BEGIN DATA FOR REVIEW

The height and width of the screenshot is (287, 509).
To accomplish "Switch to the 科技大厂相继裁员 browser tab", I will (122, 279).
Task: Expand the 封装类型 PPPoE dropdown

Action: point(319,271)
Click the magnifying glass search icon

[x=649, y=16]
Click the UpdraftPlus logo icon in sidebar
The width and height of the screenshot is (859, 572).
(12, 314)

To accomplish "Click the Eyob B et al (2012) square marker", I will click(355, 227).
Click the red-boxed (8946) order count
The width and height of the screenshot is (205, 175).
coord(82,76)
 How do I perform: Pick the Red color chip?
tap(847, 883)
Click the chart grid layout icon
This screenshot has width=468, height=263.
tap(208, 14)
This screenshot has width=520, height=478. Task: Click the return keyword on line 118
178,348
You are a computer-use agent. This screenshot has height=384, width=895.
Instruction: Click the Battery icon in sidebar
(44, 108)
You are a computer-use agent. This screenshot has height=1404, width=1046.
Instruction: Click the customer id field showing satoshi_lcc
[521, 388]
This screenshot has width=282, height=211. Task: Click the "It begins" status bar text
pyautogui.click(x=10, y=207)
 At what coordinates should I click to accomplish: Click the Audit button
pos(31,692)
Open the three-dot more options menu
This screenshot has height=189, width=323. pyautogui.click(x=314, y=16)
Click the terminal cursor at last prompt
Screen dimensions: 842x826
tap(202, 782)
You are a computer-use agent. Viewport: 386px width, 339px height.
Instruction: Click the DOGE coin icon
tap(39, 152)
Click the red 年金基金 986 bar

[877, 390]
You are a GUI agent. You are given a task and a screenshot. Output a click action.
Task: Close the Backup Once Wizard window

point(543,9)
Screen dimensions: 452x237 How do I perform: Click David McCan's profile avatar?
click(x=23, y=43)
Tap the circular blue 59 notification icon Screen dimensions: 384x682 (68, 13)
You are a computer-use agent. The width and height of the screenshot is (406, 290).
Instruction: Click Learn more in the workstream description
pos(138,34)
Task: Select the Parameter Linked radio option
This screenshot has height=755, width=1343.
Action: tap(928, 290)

END DATA FOR REVIEW

> **TASK BRIEF**:
Return all the data exactly as given.

> **EXERCISE RESPONSE**:
The height and width of the screenshot is (287, 509).
To accomplish "Switch to the 科技大厂相继裁员 browser tab", I will (122, 279).
Task: Expand the 封装类型 PPPoE dropdown

Action: point(319,271)
Click the magnifying glass search icon

[x=649, y=16]
Click the UpdraftPlus logo icon in sidebar
The width and height of the screenshot is (859, 572).
(12, 314)

To accomplish "Click the Eyob B et al (2012) square marker", I will click(355, 227).
Click the red-boxed (8946) order count
The width and height of the screenshot is (205, 175).
coord(82,76)
 How do I perform: Pick the Red color chip?
tap(847, 883)
Click the chart grid layout icon
This screenshot has width=468, height=263.
tap(208, 14)
This screenshot has width=520, height=478. Task: Click the return keyword on line 118
178,348
You are a computer-use agent. This screenshot has height=384, width=895.
Instruction: Click the Battery icon in sidebar
(44, 108)
You are a computer-use agent. This screenshot has height=1404, width=1046.
Instruction: Click the customer id field showing satoshi_lcc
[521, 388]
This screenshot has width=282, height=211. Task: Click the "It begins" status bar text
pyautogui.click(x=10, y=207)
 At what coordinates should I click to accomplish: Click the Audit button
pos(31,692)
Open the three-dot more options menu
This screenshot has height=189, width=323. pyautogui.click(x=314, y=16)
Click the terminal cursor at last prompt
Screen dimensions: 842x826
tap(202, 782)
You are a computer-use agent. Viewport: 386px width, 339px height.
Instruction: Click the DOGE coin icon
tap(39, 152)
Click the red 年金基金 986 bar

[877, 390]
You are a GUI agent. You are given a task and a screenshot. Output a click action.
Task: Close the Backup Once Wizard window

point(543,9)
Screen dimensions: 452x237 How do I perform: Click David McCan's profile avatar?
click(x=23, y=43)
Tap the circular blue 59 notification icon Screen dimensions: 384x682 (68, 13)
You are a computer-use agent. The width and height of the screenshot is (406, 290).
Instruction: Click Learn more in the workstream description
pos(138,34)
Task: Select the Parameter Linked radio option
This screenshot has height=755, width=1343.
Action: tap(928, 290)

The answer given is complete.